HAVANA, Cuba — A Cuban couple was recently arrested for homeschooling their children, as the government says that “homeschooling is not considered an educational institution, as this term is basically used in countries with capitalist foundations.”
Ramón and Adya Rigal were taken into custody on Feb. 21 after authorities realized their children were not attending school and would not make any allowances despite the family’s requests. Ramón is a pastor.
The Rigals had chosen to homeschool as they “wanted the freedom to give our children the education that we, the parents, have chosen.” Article 26.3 of the Universal Declaration of Human Rights states that parents have the right to provide their children the education of their choosing.
However, the Cuban government “wanted to impose their position upon us and gave us a warning notice and told us they would take us before the courts because of our position on homeschooling,” Ramón Rigal told the Homeschool Legal Defense Association (HSLDA).

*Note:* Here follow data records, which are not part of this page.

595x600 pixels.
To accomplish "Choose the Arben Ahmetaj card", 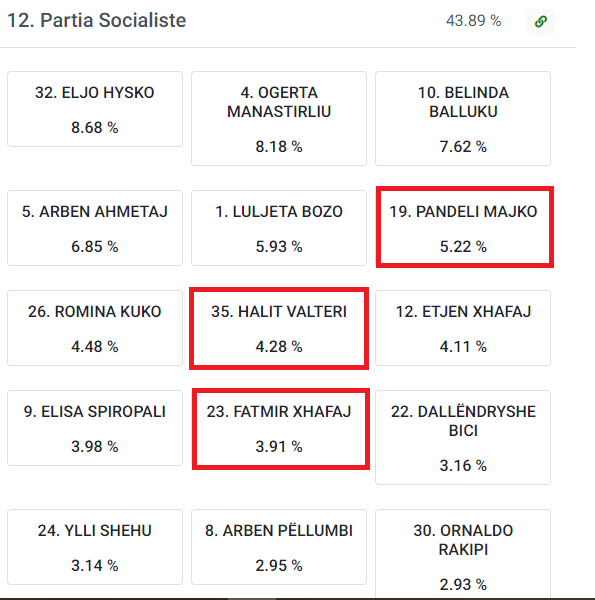I will pyautogui.click(x=95, y=228).
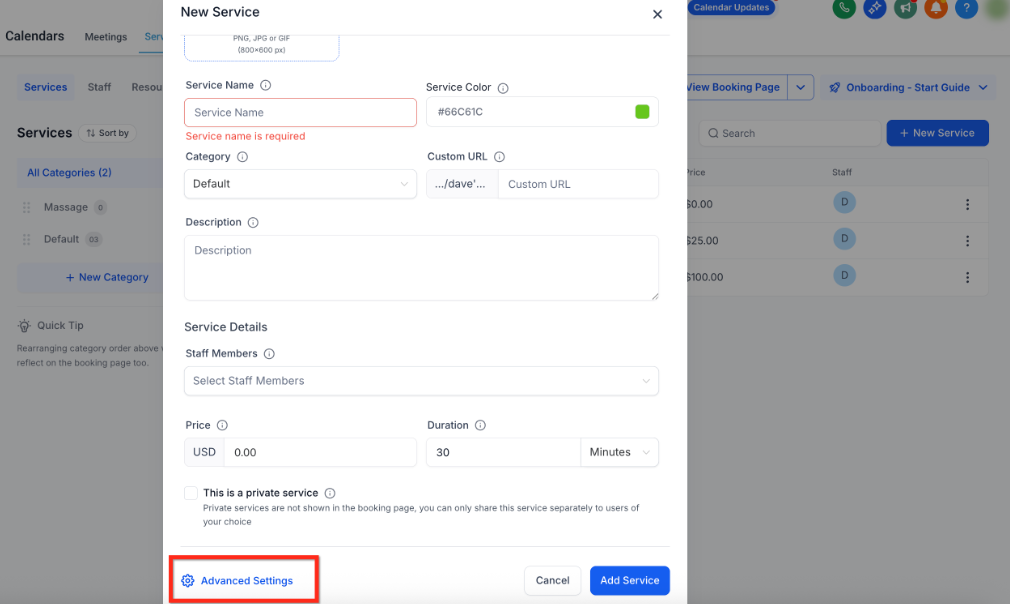Check the private service checkbox
The height and width of the screenshot is (604, 1010).
click(x=191, y=493)
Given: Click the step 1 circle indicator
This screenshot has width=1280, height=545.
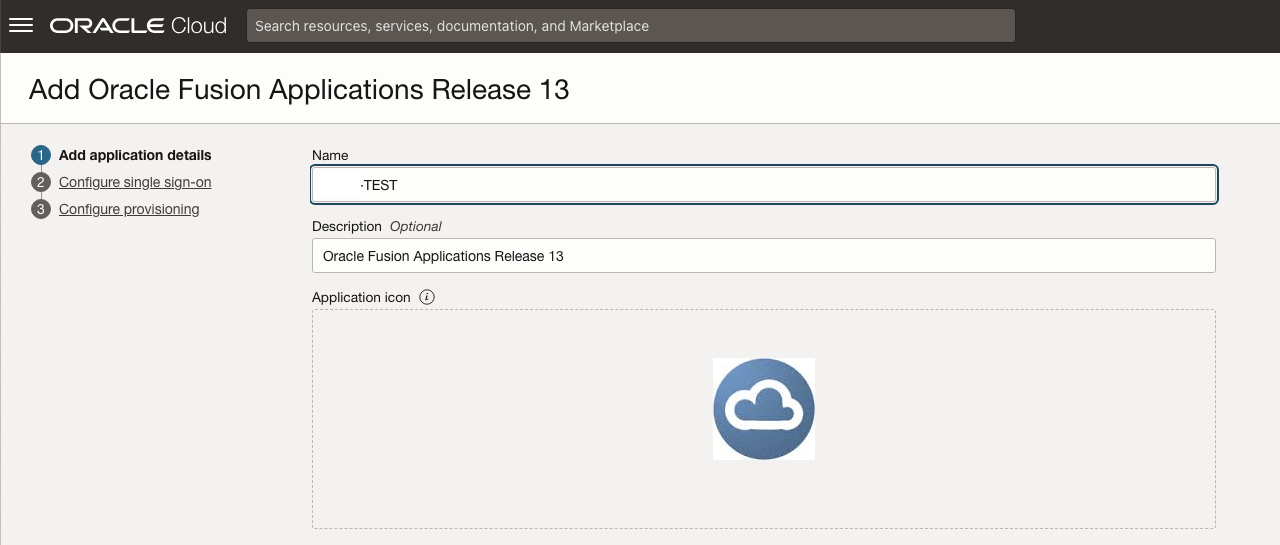Looking at the screenshot, I should click(x=41, y=155).
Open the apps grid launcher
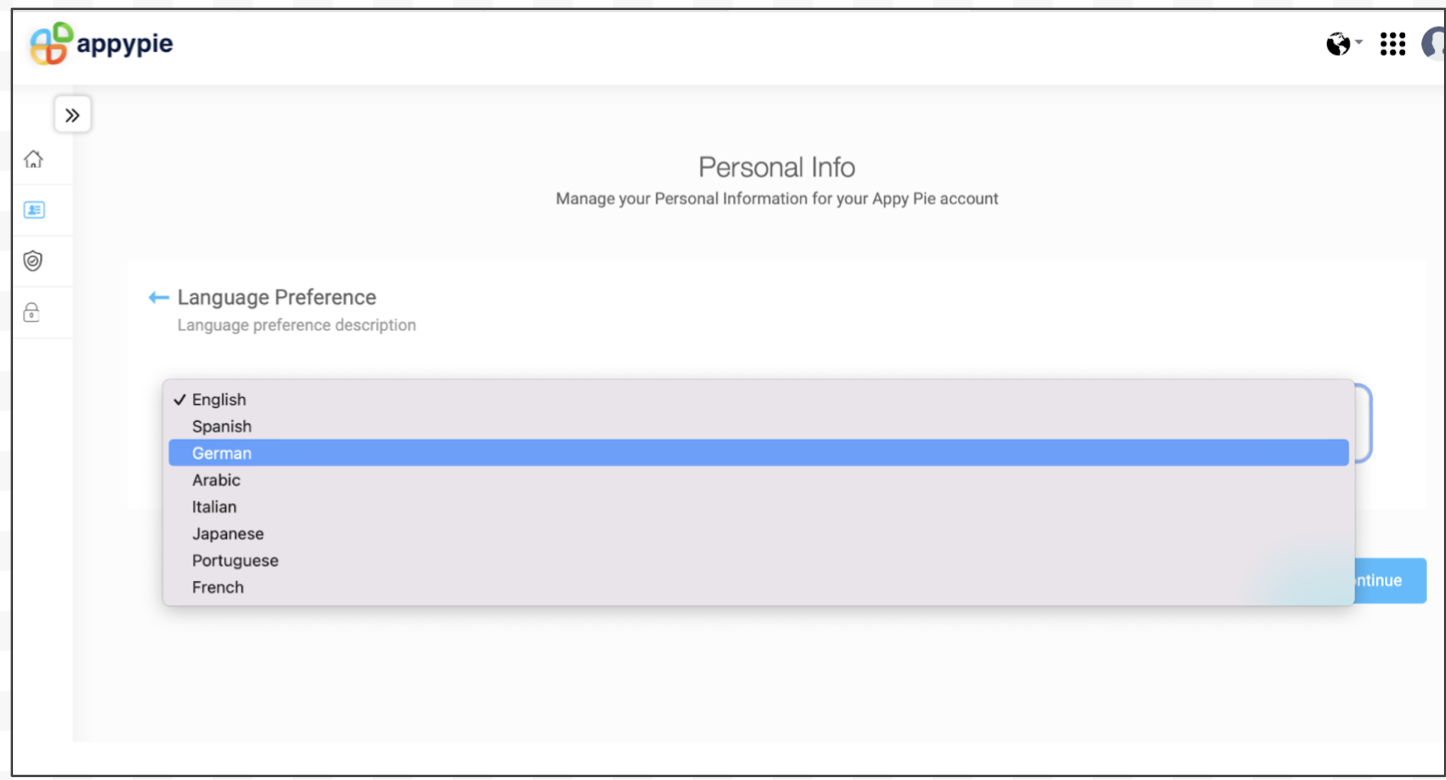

“I visited authorities several times to find a peaceable solution to my problem,” he explained. “I brought up the possibility of homeschooling under their supervision. I was told that if I did, my wife and I would be imprisoned and our children sent away.”
The couple soon also received a letter from the Municipal Office of Education, which advised that “in our system, homeschooling is not considered an educational institution, as this term is basically used in countries with capitalist foundations.” It also warned that Cuban criminal code penalizes those who lead a child to be “absent from school.”
HSLDA sent a letter to the Office of Education in November to plead on the Rigals’ behalf, noting that “[h]ome education is a fundamental and natural right of all parents recognized in international human rights law.”
“There is no human rights framework or treaty that recognizes that an education must be provided by government controlled schools, or in any particular school at all,” it noted.
However, on Feb. 21, officers arrived at the Rigals’ home to take them to the police station. The couple begged the police not to arrest them in front of their children and said that they would go to the station themselves later.
When they arrived, they were arrested and charged with “acting contrary to the normal development of a minor.”
A video of the couple at the police station shows Ramón explaining the situation.
“The accuse us of not sending the children to school. We are waiting here for God to help us. So, keep praying for us,” he states.
The Rigals, now released, are required to check in with the police on a weekly basis until their trial.
In the interim, HSLDA has launched a petition to the Cuban Embassy in Washington to request that it declare that families have a right to homeschool their children.
“A society that forces children to learn only in public school is totalitarian,” it reads in part. “The right of people to establish private schools and to homeschool is a minimum expectation in a free nation. As Cuban-U.S. relations are normalized, we must ensure that this right is upheld.”
“I call upon the Cuban government to immediately acknowledge the right of parents to homeschool their children and stop its mistreatment of the Rigal family.”